Mnemozina (Russian: Мнемозина|p=mnʲɪmɐˈzʲinə) was a quarterly literary almanac, published in Moscow from 1824 to 1825. The full title in the Russian language is Мнемозина, собрание сочинений в стихах и прозе (Mnemozina, collected works in verse and prose) and was a reference to Mnemosyne, a persona in Greek mythology embodying memory. The main editors were Wilhelm Küchelbecker, and Vladimir Odoevsky.[1] [2]

History

Mnemozina came about as a production of the Lovers of Wisdom society, a literary and philosophical circle created by Odoevsky and Dmitry Venevitinov in the early 1820s. Besides Odoevsky, Venevitinov and Küchelbecker, the Society counted Aleksey Khomyakov, Mikhail Pogodin and others as members.

Alexander Pushkin, who was attracted to Mnemozina through his friends Küchelbecker and Venevitinov, was an admirer of the magazine's publications. Pushkin contributed his poem The Demon to Mnemozina.[3]

Mnemozina was devoted to the consideration and debate of the ideas of the French Encyclopédistes of the eighteenth century, and to the spread of German idealism.[4]

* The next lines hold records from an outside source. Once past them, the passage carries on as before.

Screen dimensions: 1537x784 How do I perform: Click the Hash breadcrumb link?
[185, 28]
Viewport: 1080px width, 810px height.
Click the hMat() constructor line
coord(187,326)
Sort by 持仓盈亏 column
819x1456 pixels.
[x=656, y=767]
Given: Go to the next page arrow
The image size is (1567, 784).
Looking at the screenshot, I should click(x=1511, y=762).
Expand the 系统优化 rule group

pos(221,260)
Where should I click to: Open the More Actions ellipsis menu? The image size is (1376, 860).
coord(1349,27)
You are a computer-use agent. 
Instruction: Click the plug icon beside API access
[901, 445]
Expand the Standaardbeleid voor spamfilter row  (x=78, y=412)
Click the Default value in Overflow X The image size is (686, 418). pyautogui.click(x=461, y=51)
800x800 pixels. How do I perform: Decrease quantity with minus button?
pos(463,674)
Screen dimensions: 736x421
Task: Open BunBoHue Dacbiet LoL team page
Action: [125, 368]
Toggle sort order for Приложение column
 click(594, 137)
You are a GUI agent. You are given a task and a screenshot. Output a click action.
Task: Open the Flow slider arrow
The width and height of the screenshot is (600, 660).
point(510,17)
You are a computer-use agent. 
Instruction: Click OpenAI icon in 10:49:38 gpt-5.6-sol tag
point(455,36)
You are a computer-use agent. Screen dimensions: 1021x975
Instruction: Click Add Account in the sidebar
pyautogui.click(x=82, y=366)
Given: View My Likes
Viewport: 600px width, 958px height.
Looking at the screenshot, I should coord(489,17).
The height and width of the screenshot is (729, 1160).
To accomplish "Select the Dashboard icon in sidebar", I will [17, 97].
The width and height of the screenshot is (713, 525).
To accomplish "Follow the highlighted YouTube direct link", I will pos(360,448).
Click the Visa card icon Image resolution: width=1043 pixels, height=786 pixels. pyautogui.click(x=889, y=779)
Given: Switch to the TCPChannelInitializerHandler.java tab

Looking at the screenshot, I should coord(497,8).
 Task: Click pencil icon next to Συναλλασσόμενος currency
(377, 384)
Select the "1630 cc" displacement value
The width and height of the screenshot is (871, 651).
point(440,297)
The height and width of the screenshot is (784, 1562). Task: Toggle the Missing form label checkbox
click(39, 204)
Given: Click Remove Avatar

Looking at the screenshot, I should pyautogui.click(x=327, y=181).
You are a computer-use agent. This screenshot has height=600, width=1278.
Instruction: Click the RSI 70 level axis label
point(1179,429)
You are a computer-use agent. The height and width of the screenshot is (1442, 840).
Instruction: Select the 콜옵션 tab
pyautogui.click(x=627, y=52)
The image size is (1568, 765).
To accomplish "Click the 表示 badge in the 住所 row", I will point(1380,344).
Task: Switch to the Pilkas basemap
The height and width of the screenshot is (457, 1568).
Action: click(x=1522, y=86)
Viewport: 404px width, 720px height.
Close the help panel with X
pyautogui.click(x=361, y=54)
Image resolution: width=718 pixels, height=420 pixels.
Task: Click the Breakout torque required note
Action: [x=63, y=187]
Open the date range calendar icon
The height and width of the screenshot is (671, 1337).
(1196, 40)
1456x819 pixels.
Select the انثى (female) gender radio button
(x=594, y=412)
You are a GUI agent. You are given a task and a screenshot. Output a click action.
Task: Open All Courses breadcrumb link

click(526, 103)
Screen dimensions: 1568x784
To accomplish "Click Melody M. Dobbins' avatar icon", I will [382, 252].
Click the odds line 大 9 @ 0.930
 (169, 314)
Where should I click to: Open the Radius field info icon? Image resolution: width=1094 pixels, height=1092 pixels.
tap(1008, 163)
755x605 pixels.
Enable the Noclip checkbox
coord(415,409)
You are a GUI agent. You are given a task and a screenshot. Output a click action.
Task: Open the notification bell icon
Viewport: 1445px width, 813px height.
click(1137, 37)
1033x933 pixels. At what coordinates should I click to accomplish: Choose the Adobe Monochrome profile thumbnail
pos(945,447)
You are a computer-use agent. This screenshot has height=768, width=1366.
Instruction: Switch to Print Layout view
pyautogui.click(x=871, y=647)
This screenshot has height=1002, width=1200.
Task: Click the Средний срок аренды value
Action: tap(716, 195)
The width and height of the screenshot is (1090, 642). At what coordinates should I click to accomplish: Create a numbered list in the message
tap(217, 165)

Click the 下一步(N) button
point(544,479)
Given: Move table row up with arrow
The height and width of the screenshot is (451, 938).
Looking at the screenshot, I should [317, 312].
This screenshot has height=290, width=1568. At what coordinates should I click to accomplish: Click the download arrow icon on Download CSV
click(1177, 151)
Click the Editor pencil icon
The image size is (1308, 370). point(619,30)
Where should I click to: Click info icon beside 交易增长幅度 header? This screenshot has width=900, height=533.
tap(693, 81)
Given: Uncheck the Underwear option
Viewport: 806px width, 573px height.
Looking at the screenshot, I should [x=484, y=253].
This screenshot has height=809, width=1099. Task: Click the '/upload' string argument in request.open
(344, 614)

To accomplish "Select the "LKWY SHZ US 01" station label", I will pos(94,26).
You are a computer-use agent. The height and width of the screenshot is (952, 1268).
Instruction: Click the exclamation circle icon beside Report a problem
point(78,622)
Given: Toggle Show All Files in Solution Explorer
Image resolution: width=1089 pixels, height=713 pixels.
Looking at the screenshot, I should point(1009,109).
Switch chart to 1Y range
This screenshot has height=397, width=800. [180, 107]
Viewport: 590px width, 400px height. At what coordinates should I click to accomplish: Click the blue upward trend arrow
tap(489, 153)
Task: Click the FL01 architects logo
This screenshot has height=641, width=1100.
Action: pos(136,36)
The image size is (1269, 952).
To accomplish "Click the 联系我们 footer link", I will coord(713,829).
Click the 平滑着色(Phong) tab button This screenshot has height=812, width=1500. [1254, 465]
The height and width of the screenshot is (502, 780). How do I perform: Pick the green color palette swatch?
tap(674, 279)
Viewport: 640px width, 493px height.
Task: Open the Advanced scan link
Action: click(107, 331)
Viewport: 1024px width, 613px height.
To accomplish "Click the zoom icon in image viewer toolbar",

The direct successor to Mnemozina was The Russian Messenger.[4]

Notes and References

  1. С. Б. Федотова, «Мнемозина, собрание сочинений в стихах и прозе»
  2. Neil Cornwell, The Life, Times, and Milieu of V.F. Odoyevsky, 1804-1869 (Ohio University Press, 1986)
  3. Pushkin on Literature, Tatiana Wolff, John Bayley, Northwestern University Press, 1998.
  4. Modern Russian History, Kornilov, Alfred A. Knopf, NY, 1917.